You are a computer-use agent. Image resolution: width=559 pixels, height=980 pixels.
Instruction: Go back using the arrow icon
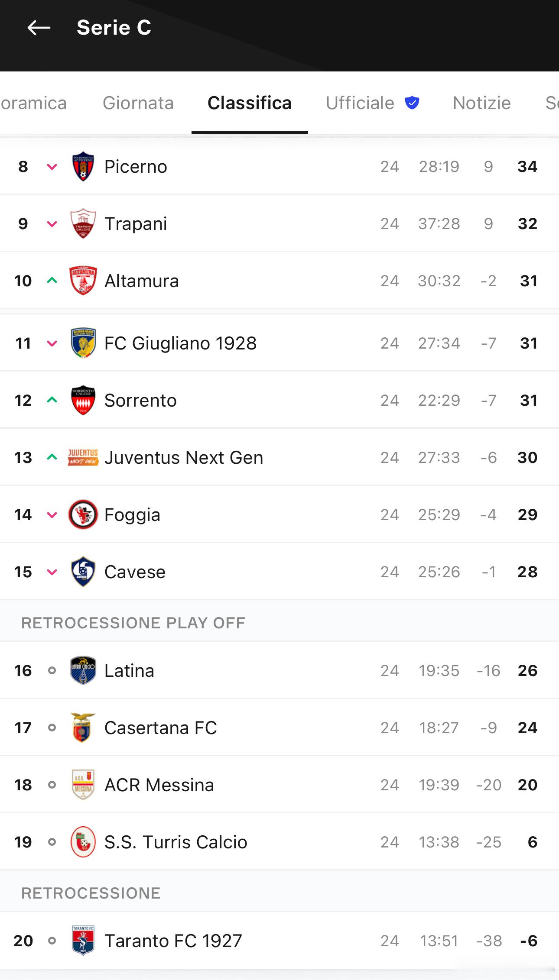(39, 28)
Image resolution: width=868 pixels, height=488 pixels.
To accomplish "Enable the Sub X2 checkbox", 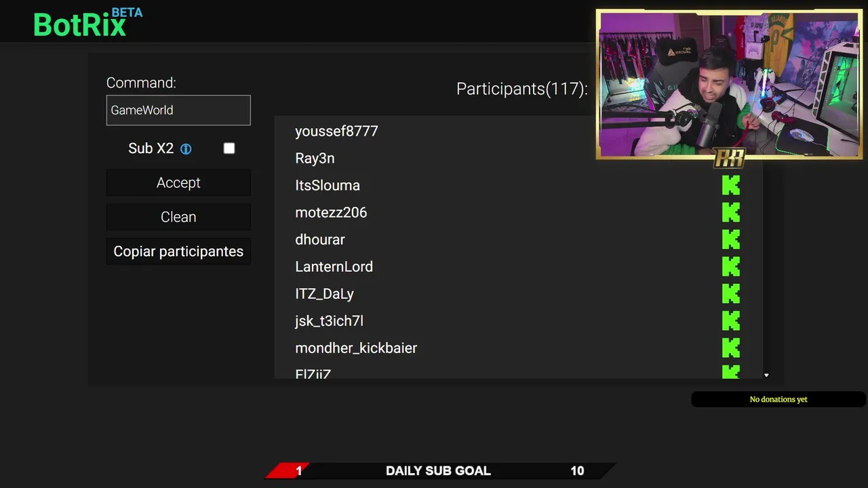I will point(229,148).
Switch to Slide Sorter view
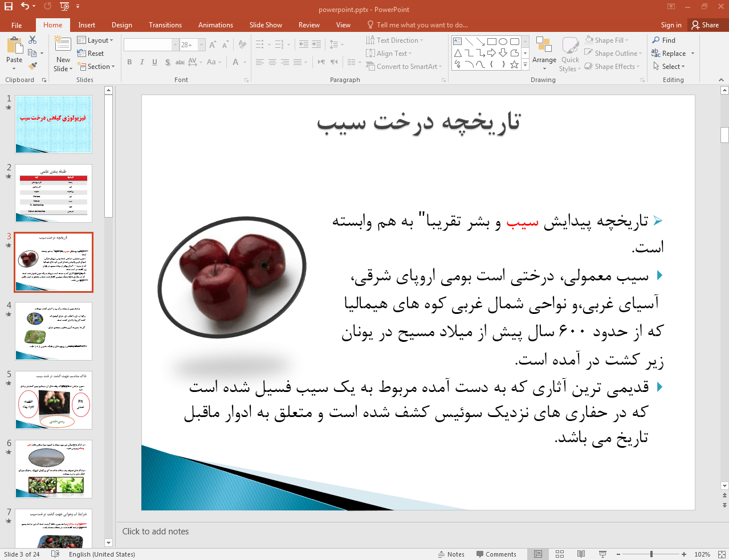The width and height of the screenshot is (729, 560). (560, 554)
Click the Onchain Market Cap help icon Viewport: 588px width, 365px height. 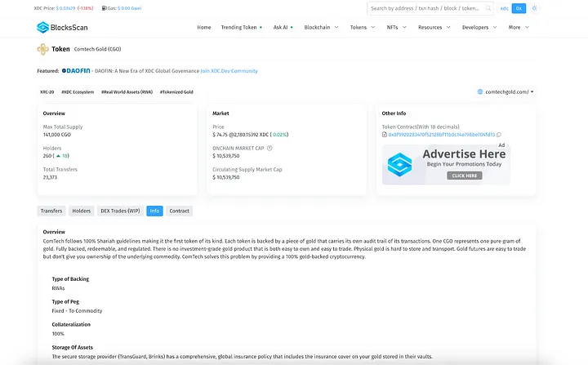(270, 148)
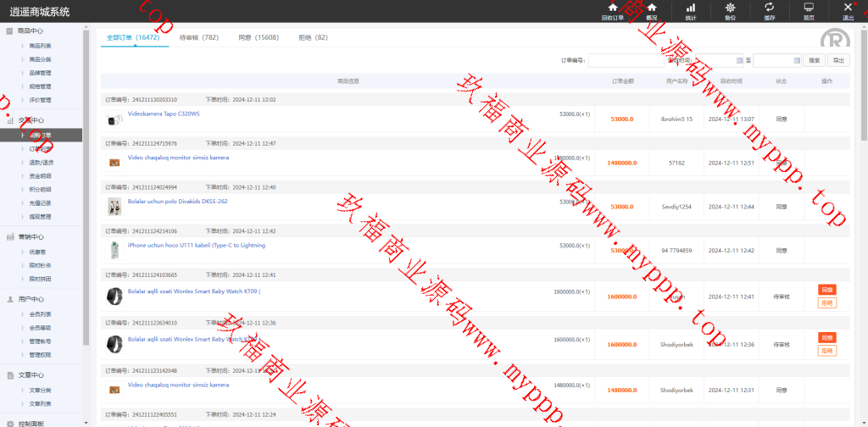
######
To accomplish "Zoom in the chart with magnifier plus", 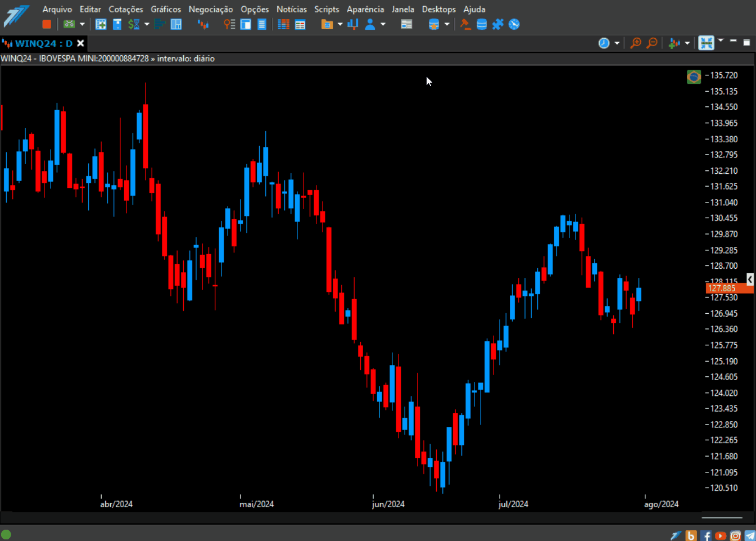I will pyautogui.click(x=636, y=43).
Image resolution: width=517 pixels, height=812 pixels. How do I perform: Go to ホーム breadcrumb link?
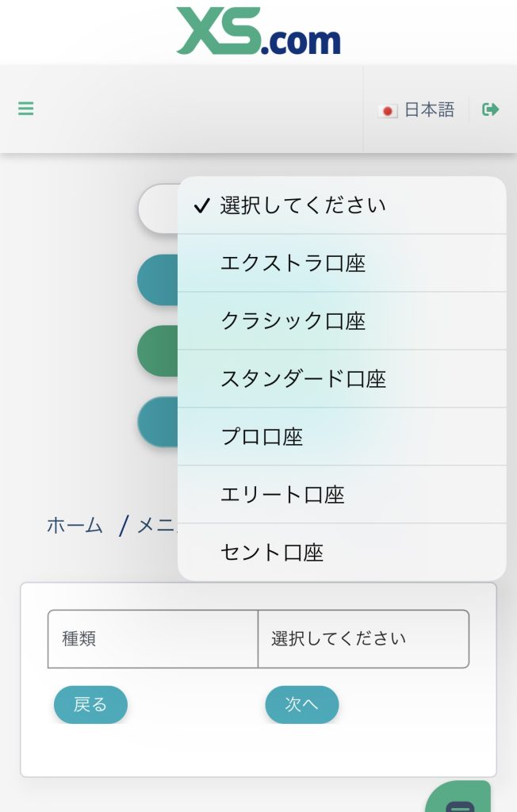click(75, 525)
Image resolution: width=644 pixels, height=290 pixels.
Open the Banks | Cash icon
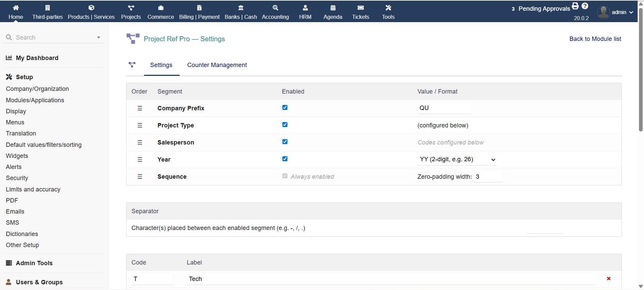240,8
######
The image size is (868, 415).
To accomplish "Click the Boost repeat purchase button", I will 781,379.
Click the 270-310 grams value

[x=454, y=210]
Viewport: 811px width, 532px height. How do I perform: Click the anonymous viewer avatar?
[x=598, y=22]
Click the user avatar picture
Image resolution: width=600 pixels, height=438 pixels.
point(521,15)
######
* [What you are asked to do]: Give again the stretch of lines above from the one with "You are a computer-use" through the one with "Image resolution: width=868", both ends kept, and copy no pictures.

* [Answer to the problem]:
You are a computer-use agent. Image resolution: width=559 pixels, height=980 pixels.
Instruction: Go back using the arrow icon
(39, 28)
Image resolution: width=868 pixels, height=488 pixels.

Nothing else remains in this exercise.